Background information
- Born: 20 April 1987 (age 38) Bellingen, NSW Australia
- Origin: Bellingen, NSW Australia
- Genres: Folk/indie/alt. country/rock
- Occupation: Musician/songwriter.
- Instrument(s): Vocals, guitar, piano.
- Years active: 2009 – Present
- Labels: Gigpiglet/Inertia (Aus/NZ)
- Website: http://www.jackcarty.com

= Jack Carty (musician) =

Australian musician

Jack Carty is an Australian musician and songwriter from Bellingen, New South Wales. He currently resides in Brisbane.

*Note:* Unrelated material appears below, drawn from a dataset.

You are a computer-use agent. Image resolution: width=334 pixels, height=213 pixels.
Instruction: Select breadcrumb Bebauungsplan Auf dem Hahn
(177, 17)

Though none of his releases to date have achieved a high level of commercial success, they have received critical acclaim in his home country of Australia from national press including: The Australian, The Weekend Australian and The Sydney Morning Herald, and Arts and Entertainment websites including: The Music, TheAUReview, Timber & Steel, FasterLouder, Beat, and Music Feeds.

Carty has toured in Australia, the United States and Canada, appearing at festivals such as: South By South West (SXSW), Canadian Music Week (CMW), Woodford Folk Festival, Queenscliff Music Festival (QMF), and Mullum Music Festival. Carty has supported artists including: Josh Pyke, Justin Townes Earle, Matt Corby, Katie Noonan, Robert Ellis, Ingrid Michaelson and Joshua Radin. Carty completed his own headline tours (the most recent being in March 2026 launching his album "In the Blue of the Day”.

==Albums and EPs==
Carty has released 5 albums and 2 EP's

Albums:

2011: One Thousand Origami Birds

2012: Break Your Own Heart

2014: Esk

2016: Home State

2018: "Hospital Hill" the strings album was released as a collaborative project with musician Gus Gardiner.

E.P's:

2010 "Wine & Consequence"

2013 "The Predictable Crisis of Modern Life") through Sydney based independent record label "Gigpiglet Recordings" distributed in Australia and New Zealand through Inertia Music Pty Ltd.

==Honors and awards==
In 2010 Carty won "Acoustic Singer-Songwriter of the Year" at the National MusicOZ Awards.